Re: Architecture and Capacity planning for large Solr index

2011-11-23 Thread Erick Erickson
Whether three shards will give you adequate throughput is not an
answerable question. Here's what I suggest. Get a single box
of the size you expect your servers to be and index 1/3 of your
documents on it. Run stress tests. That's really the only way to
be fairly sure your hardware is adequate.

As far as SANs are concerned, local storage is almost always
better. I'd advise against trying to share the index amongst
slaves, SAN or not. And using the SAN for each slave's copy
seems unnecessary with storage as cheap as it is, what
advantage do you see in this scenario?

Best
Erick

On Mon, Nov 21, 2011 at 3:18 PM, Rahul Warawdekar
rahul.warawde...@gmail.com wrote:
 Thanks Otis !
 Please ignore my earlier email which does not have all the information.

 My business requirements have changed a bit.
 We now need one year rolling data in Production, with the following details
    - Number of records - 1.2 million
    - Solr index size for these records comes to approximately 200 - 220
 GB. (includes large attachments)
    - Approx 250 users who will be searching the applicaiton with a peak of
 1 search request every 40 seconds.

 I am planning to address this using Solr distributed search on a VMWare
 virtualized environment as follows.

 1. Whole index to be split up between 3 shards, with 3 masters and 6 slaves
 (load balanced)

 2. Master configuration for each server is as follows
    - 4 CPUs
    - 16 GB RAM
    - 300 GB disk space

 3. Slave configuration for each server is as follows
    - 4 CPUs
    - 16 GB RAM
    - 150 GB disk space

 4. I am planning to use SAN instead of local storage to store Solr index.

 And my questions are as follows:
 Will 3 shards serve the purpose here ?
 Is SAN a a good option for storing solr index, given the high index volume ?

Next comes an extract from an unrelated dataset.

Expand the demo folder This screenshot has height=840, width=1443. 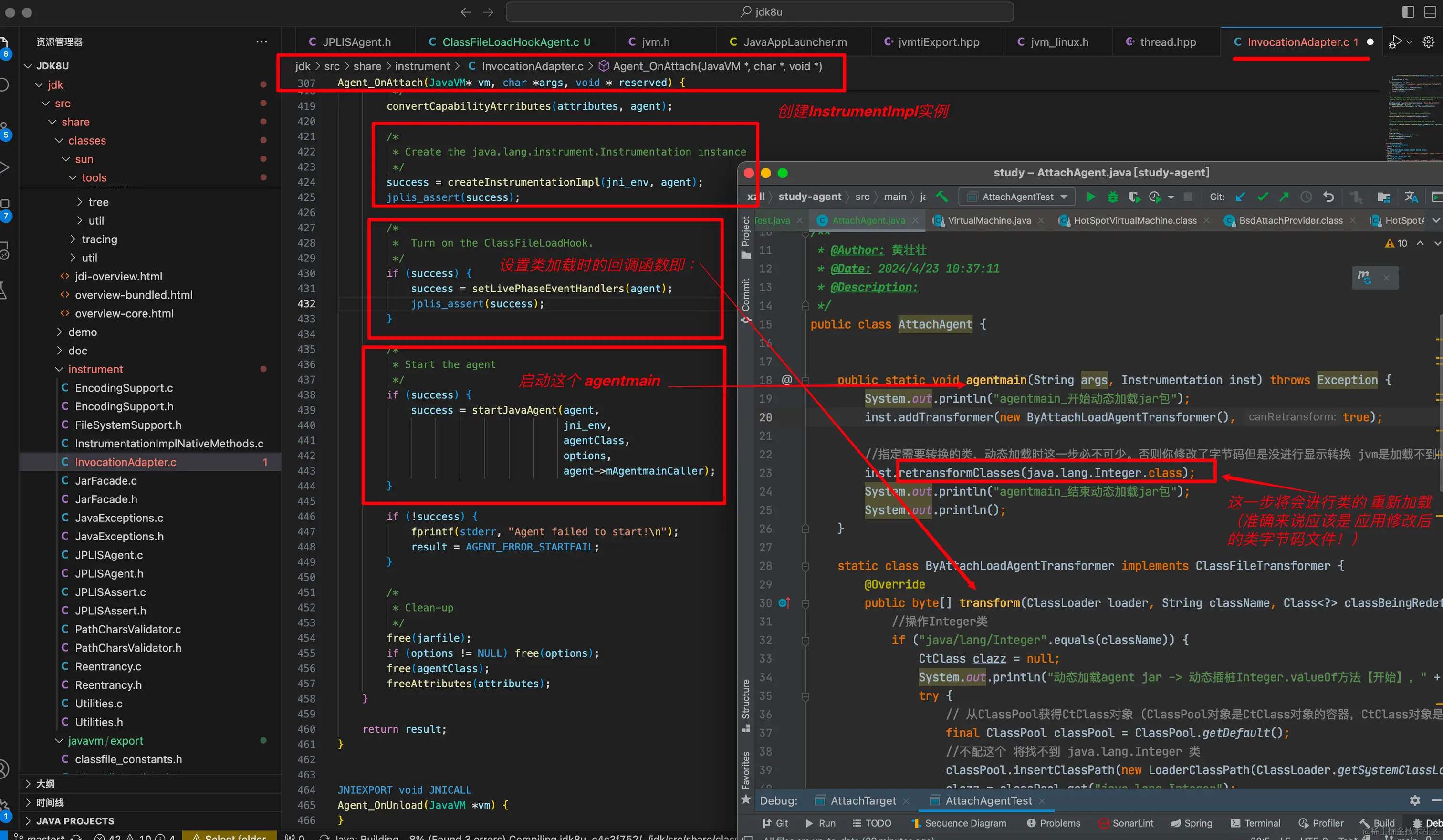pos(83,332)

 On Mon, Nov 21, 2011 at 3:05 PM, Rahul Warawdekar 
 rahul.warawde...@gmail.com wrote:

 Thanks !

 My business requirements have changed a bit.
 We need one year rolling data in Production.
 The index size for the same comes to approximately 200 - 220 GB.
 I am planning to address this using Solr distributed search as follows.

 1. Whole index to be split up between 3 shards, with 3 masters and 6
 slaves (load balanced)
 2. Master configuration
  will be 4 CPU



 On Tue, Oct 11, 2011 at 2:05 PM, Otis Gospodnetic 
 otis_gospodne...@yahoo.com wrote:

 Hi Rahul,

 This is unfortunately not enough information for anyone to give you very
 precise answers, so I'll just give some rough ones:

 * best disk - SSD :)
 * CPU - multicore, depends on query complexity, concurrency, etc.
 * sharded search and failover - start with SolrCloud, there are a couple
 of pages about it on the Wiki and
 http://blog.sematext.com/2011/09/14/solr-digest-spring-summer-2011-part-2-solr-cloud-and-near-real-time-search/

 Otis
 
 Sematext :: http://sematext.com/ :: Solr - Lucene - Nutch
 Lucene ecosystem search :: http://search-lucene.com/


 
 From: Rahul Warawdekar rahul.warawde...@gmail.com
 To: solr-user solr-user@lucene.apache.org
 Sent: Tuesday, October 11, 2011 11:47 AM
 Subject: Architecture and Capacity planning for large Solr index
 
 Hi All,
 
 I am working on a Solr search based project, and would highly appreciate
 help/suggestions from you all regarding Solr architecture and capacity
 planning.
 Details of the project are as follows
 
 1. There are 2 databases from which, data needs to be indexed and made
 searchable,
                 - Production
                 - Archive
 2. Production database will retain 6 months old data and archive data
 every
 month.
 3. Archive database will retain 3 years old data.
 4. Database is SQL Server 2008 and Solr version is 3.1
 
 Data to be indexed contains a huge volume of attachments (PDF, Word,
 excel
 etc..), approximately 200 GB per month.
 We are planning to do a full index every month (multithreaded) and
 incremental indexing on a daily basis.
 The Solr index size is coming to approximately 25 GB per month.
 
 If we were to use distributed search, what would be the best
 configuration
 for Production as well as Archive indexes ?
 What would be the best CPU/RAM/Disk configuration ?
 How can I implement failover mechanism for sharded searches ?
 
 Please let me know in case I need to share more information.
 
 
 --
 Thanks and Regards
 Rahul A. Warawdekar
 
 
 




 --
 Thanks and Regards
 Rahul A. Warawdekar




 --
 Thanks and Regards
 Rahul A. Warawdekar



Re: Architecture and Capacity planning for large Solr index

2011-11-21 Thread Rahul Warawdekar
Thanks !

My business requirements have changed a bit.
We need one year rolling data in Production.
The index size for the same comes to approximately 200 - 220 GB.
I am planning to address this using Solr distributed search as follows.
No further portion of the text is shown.